Dan Boyle, Lord Mayor of Cork, summed it up perfectly: "We need to look at governance not as an act of authority, but an act of care."

Dan Boyle, Lord Mayor of Cork
Shanghai's pivot
Shanghai didn't just host the conference. Shanghai anchored it. The forum was equal parts diplomacy, urban hackathon, and therapy session for municipalities trying to aspire towards progress.
While it didn't shout about itself, Shanghai's presence was unmistakable – whether as co-architect of the transpacific green shipping plan, or as a city showing real curiosity about youth empowerment models from abroad. It's a pivot: from transactional trade diplomacy to something deeper, slower, more reciprocal.
As Rubirola of Marseille put it, cities need to cooperate "beyond continents and political systems, around common values, and with the courage to speak on behalf of future generations."
That the future of international cooperation might not be in policy white papers or five-star summits – but in the way a small city in Laos, like Vientiane under Governor Athsaphangthong Siphandone, figures out its first BRT line. Or how Marseille is deploying public misting systems and shaded infrastructure in heat-vulnerable neighborhoods. Or how 16,000 EV chargers popped up in LA since last year.
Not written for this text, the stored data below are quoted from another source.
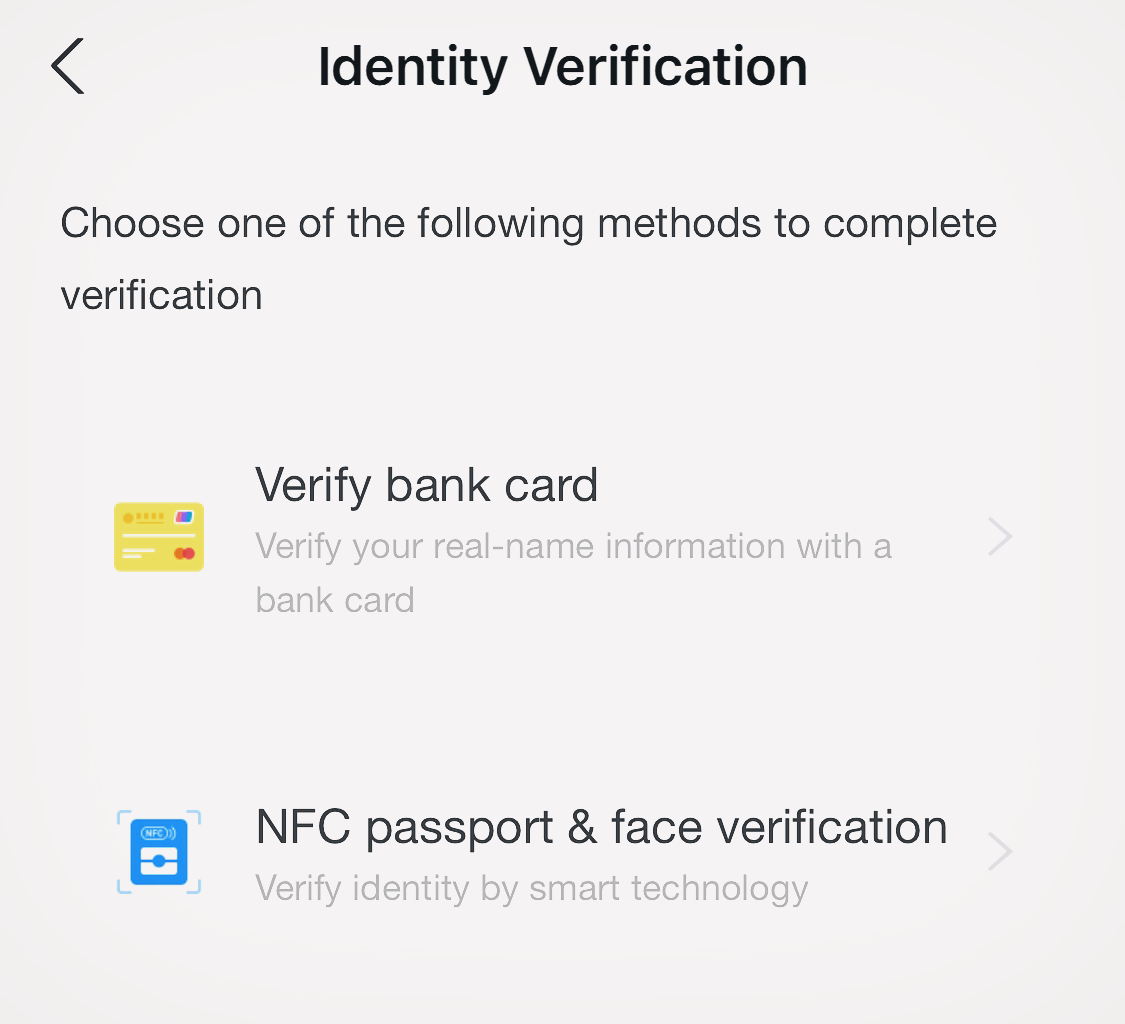This screenshot has width=1125, height=1024.
Task: Click the chevron beside NFC passport verification
Action: coord(999,852)
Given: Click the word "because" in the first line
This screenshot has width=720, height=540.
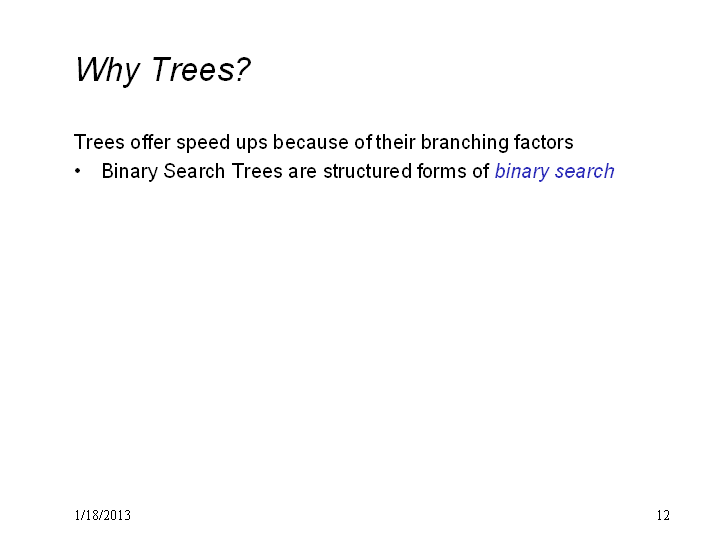Looking at the screenshot, I should [310, 142].
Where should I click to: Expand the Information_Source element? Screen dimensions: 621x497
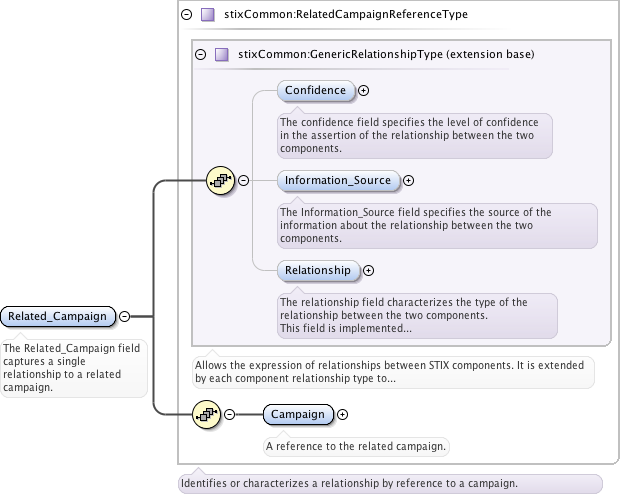pyautogui.click(x=408, y=181)
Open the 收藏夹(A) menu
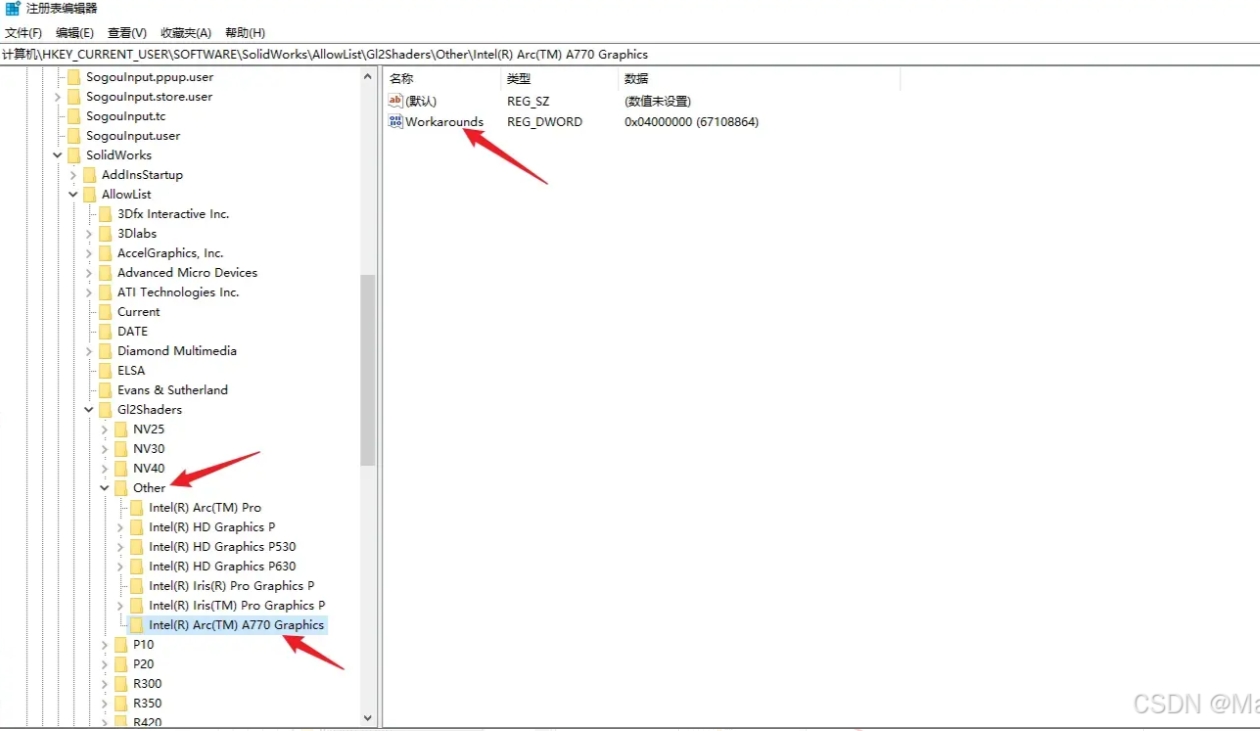This screenshot has width=1260, height=731. coord(186,33)
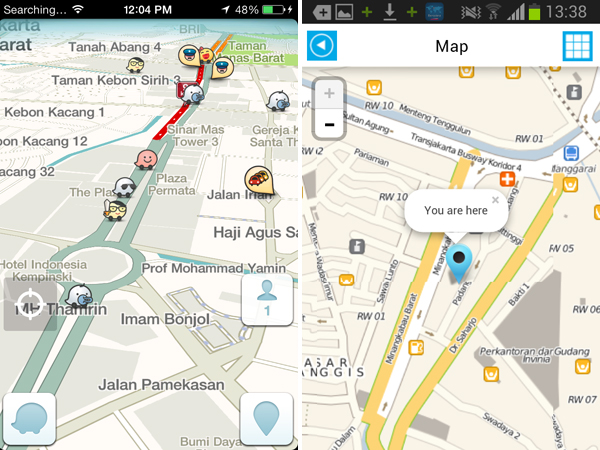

In the end, the Global Mayors Dialogue wasn't just another forum. Shanghai staged a working prototype of what international cooperation might actually look – cities swapping hard-won lessons, openly sharing new sustainable technology concepts, and highlighting how youth are being activated around the world in different ways.You could say these are just "speeches", but really... this is shared infrastructure around the life and death crisis of modern times. Across languages, time zones, and political systems, one message rang clear: cities aren't waiting for the world to change – they're rigging the scaffolding now.
And Shanghai? This city is anchoring the table, joined by what can only be called legends from across the globe – each acting with courage, pragmatism, and one eye fixed firmly on what must be built – to avoid an untenable future already taking shape: one defined by catastrophic human suffering and global injustice, by collapse, inequity, and tragic, irreversible loss.

An attendee takes notes at the forum.